Editorial captured attention. The database helped users keep exploring.

Commercial logic

Baby naming is a high-intent, early-parenting moment. The product created a clearer destination for sponsorship than scattered individual articles.

  • Section sponsorship
  • Banner placements on results and name pages
  • Consistent sponsor exposure across repeat browsing
  • Clearer audience signal for pregnancy-stage advertisers

This project shows how I think about product design in content-led businesses: not just as page layouts, but as systems of user intent, structured data, editorial workflow, search behaviour and commercial value.

It also shows my ability to work within practical constraints: using an existing CMS, designing around editorial maintainability, reducing engineering overhead and shaping a product that could grow in phases.
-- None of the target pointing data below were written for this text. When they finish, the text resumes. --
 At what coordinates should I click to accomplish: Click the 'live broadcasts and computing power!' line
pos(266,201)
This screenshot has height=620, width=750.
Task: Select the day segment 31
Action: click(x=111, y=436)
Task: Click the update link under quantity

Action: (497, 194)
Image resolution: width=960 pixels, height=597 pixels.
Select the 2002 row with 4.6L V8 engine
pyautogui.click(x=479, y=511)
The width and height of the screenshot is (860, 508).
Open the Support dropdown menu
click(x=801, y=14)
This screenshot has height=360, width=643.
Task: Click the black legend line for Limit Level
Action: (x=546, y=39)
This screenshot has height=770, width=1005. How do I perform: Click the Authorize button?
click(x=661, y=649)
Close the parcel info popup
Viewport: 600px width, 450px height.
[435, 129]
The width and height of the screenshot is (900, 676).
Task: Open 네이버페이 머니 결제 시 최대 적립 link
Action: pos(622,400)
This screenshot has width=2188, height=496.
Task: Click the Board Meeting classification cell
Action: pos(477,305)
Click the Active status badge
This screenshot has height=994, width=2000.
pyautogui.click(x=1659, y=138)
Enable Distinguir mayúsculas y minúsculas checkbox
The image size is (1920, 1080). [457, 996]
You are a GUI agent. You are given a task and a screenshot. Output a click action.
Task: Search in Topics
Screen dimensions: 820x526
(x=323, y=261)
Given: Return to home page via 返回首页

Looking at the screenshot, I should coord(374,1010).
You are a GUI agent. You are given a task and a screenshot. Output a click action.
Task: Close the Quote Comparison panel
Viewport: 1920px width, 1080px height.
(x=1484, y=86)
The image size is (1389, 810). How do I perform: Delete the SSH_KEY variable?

  • Turned proven content demand into a structured product concept.
  • Designed the schema, search and filter experience, and editorial linking loop.
  • Connected user discovery, CMS maintainability and commercial opportunity.

This case study focuses on product and UX strategy/design work completed before handover. Screens are representative recreations used to illustrate the thinking and proposed experience.

This case study focuses on product and UX strategy/design work completed before handover to engineering. Screens are representative recreations used to illustrate the thinking and proposed experience.